* [SHORT TASK]: Write out word for word the part of the article on land and the housing crisis below between "To understand land" and "and the law.", inclusive.

====== TEXT TO READ ======

To solve the housing crisis, we need to fix our broken land economy

Image: Images money, CC BY 2.0

The UK, along with many other advanced economies, is facing a major housing affordability crisis. Average house prices are now on average nearly eight times that of incomes across England and Wales, and up to 39 times in parts of central London.

A whole generation finds itself priced out of the market, struggling to make ends meet in the face of eye-watering rents. Over the past 15 years’ levels of home ownership have been falling sharply, particularly among young people. Homelessness is rising fast.

How did we get here? A popular explanation is ‘we’re not building enough homes’. While this is part of the answer, it is far from the whole story. At the root of the problem lies something that has for a long time been overlooked: the role of land in the economy.

But the issue of land goes far beyond the housing shortage. It lies right at the heart of many of the key challenges facing modern economies, from mounting inequality and financial instability, to intergenerational conflict and poor prospects for sustainable development.

To understand land properly, we must take a cross-disciplinary approach – we need a bit of history, a bit of economics and a bit about power and the law.

Theft and freedom: the paradox of property

Land is essential for all activity to take place, and indeed for life itself. Nobody ‘created’ land, it just exists. And we can’t create any more land, even if we wanted to. Land is not simply soil, and its economic uses are not simply agricultural. In economic terms, land is better understood as a set of legal rights over physical space.

Land first began to be treated as tradable, private property in the 16th century, triggering the birth of modern capitalism. But this transformation gave rise to a tension. On the one hand, landed property empowered people by providing physical and economic security, including collateral to leverage credit, which helped drive economic growth and technological advancement. But at the same time, private property in land was inherently exclusionary: by its very nature, granting some people exclusive rights over what was previously a common resource involves taking away the rights of others. Millions of people were driven off the land, often violently. Those who were allowed to stay found themselves having to pay rent to landlords to access what had previously been available for free. Landowners became the gatekeepers to an essential resource, a role which meant they were able to absorb much of the value that was being created in the economy in the form of higher rents.

====== DATA SECTION ======

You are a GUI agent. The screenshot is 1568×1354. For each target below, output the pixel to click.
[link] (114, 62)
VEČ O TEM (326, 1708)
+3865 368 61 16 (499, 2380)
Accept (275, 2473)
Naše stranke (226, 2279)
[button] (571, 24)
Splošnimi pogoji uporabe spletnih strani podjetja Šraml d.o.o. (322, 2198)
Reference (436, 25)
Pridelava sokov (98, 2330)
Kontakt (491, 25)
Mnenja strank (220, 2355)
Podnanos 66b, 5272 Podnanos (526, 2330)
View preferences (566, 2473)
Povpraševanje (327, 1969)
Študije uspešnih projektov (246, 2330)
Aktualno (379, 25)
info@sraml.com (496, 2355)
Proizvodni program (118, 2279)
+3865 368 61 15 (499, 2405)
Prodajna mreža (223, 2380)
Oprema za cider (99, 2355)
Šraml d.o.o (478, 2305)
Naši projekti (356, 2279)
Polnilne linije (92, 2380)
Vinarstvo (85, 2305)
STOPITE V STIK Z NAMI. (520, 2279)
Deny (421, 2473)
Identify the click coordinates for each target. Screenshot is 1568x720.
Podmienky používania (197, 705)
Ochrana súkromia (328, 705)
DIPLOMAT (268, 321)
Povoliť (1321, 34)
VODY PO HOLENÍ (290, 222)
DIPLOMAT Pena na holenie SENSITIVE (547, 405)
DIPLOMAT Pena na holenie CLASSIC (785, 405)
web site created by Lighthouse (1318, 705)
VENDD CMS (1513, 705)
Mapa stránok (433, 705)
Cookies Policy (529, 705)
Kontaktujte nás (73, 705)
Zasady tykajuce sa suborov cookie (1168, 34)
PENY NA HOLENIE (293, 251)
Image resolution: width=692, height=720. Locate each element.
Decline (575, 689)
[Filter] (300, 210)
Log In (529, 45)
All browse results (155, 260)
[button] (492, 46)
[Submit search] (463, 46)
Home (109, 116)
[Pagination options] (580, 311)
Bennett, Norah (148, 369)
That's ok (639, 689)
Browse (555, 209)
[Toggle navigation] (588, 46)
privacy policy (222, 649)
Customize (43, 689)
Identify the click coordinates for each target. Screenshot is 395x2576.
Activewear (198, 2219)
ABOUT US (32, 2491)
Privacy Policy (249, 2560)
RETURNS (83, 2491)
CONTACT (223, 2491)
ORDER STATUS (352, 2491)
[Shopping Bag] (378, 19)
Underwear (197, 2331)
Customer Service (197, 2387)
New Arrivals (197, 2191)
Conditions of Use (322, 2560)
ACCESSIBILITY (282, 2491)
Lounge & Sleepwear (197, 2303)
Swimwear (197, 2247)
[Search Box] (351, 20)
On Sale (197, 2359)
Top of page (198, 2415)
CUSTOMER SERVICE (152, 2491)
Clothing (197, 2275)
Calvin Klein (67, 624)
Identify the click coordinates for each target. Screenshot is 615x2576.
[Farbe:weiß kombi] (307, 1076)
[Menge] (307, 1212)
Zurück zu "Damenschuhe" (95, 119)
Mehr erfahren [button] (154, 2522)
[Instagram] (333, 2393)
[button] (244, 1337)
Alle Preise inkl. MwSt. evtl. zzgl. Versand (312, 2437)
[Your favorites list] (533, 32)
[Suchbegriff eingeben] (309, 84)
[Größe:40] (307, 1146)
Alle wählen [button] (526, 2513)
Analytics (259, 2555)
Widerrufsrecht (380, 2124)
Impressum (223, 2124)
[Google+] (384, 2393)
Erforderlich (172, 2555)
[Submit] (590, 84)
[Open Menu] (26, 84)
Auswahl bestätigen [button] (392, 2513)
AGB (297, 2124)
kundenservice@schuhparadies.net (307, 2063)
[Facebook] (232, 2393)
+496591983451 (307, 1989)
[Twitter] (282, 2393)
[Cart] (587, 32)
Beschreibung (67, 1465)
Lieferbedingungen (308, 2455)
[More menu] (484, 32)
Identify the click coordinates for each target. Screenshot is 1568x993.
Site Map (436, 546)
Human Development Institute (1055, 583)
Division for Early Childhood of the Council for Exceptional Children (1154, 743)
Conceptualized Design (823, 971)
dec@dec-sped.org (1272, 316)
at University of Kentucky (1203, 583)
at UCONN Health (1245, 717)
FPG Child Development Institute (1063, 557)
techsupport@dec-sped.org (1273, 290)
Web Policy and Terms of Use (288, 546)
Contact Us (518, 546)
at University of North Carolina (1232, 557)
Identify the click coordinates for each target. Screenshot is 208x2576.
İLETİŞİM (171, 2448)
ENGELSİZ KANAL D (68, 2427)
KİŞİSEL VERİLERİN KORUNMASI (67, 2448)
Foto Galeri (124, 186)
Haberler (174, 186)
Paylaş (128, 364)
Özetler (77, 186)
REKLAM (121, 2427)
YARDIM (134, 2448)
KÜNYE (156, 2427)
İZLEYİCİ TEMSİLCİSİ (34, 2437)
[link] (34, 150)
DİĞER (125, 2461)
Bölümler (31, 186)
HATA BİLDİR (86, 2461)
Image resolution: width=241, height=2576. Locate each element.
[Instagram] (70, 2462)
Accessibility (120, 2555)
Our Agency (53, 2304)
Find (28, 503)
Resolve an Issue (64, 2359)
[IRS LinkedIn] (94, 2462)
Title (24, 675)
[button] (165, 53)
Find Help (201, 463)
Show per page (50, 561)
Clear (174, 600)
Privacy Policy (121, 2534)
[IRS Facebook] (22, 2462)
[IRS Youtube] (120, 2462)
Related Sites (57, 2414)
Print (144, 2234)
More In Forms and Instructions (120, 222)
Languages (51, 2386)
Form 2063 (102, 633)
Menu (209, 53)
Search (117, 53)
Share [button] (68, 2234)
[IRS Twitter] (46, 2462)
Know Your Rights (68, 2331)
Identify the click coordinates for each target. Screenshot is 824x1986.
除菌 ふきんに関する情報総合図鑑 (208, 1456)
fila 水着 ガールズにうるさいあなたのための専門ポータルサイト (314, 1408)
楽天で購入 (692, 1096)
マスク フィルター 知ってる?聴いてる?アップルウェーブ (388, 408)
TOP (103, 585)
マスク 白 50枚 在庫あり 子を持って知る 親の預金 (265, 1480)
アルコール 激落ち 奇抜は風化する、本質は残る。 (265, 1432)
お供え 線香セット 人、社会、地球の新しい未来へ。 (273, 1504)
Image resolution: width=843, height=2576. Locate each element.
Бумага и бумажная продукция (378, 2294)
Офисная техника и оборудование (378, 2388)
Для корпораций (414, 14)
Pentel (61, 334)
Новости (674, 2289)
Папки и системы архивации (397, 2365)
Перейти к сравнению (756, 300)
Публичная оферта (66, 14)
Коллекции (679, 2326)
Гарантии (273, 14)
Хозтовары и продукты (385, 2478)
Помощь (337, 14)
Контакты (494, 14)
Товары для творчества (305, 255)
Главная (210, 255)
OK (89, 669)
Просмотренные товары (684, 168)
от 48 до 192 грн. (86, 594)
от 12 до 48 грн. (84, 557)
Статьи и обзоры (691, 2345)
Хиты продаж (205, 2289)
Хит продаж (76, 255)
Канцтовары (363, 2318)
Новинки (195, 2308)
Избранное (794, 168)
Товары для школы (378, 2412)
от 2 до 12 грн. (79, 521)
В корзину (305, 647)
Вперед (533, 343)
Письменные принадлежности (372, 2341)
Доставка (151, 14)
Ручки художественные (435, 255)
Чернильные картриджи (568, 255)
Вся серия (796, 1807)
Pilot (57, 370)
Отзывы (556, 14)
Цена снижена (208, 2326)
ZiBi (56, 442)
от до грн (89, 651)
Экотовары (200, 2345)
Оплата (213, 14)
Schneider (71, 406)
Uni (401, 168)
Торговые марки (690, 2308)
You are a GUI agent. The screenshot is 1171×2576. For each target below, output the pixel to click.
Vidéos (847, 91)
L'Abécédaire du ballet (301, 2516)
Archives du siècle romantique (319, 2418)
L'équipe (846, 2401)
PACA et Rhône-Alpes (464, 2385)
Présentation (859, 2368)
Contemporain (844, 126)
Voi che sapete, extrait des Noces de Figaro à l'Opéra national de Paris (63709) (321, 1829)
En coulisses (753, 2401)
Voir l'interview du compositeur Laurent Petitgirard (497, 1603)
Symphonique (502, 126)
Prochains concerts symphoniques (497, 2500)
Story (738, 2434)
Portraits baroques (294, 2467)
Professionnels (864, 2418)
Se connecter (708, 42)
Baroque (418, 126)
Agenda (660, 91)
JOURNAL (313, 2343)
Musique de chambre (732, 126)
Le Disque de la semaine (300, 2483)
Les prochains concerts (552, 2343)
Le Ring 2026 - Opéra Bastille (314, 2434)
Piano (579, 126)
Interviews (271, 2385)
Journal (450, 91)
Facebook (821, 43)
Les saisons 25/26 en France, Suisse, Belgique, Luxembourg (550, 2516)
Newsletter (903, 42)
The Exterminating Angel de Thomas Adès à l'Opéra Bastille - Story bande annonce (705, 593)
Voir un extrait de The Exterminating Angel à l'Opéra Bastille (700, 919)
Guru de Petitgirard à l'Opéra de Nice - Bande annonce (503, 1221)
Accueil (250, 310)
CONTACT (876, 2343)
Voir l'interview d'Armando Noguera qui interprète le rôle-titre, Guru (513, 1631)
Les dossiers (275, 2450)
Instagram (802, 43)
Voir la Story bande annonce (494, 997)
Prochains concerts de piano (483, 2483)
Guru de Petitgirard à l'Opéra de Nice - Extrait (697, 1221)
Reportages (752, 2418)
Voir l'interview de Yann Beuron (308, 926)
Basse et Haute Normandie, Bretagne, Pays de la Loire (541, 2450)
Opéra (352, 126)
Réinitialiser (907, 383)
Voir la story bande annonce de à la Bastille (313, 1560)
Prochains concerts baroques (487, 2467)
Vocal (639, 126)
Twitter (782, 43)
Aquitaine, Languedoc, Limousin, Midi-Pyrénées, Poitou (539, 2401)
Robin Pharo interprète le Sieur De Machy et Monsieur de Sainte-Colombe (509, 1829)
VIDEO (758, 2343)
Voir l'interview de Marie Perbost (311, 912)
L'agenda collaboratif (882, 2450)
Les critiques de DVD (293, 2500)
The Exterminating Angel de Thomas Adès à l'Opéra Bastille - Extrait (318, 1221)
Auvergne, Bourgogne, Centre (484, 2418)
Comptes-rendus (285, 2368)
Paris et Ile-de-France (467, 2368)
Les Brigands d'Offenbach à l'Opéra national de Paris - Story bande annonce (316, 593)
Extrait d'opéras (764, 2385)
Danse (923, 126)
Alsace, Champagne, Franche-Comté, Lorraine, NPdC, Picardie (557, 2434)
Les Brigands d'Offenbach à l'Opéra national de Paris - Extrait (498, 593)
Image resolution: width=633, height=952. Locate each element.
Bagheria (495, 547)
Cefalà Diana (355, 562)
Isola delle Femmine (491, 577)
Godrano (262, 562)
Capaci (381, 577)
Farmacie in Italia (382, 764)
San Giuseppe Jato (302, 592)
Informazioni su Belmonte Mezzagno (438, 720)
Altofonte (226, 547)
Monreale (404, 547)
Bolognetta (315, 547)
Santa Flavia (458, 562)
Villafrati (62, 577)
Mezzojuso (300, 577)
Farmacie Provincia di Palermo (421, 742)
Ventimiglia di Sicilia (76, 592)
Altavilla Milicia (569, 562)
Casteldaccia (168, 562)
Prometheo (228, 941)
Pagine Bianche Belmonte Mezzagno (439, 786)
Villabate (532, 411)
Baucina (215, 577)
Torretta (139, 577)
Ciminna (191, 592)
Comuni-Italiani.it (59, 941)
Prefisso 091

======

* [IN RESPONSE]:
To understand land properly, we must take a cross-disciplinary approach – we need a bit of history, a bit of economics and a bit about power and the law.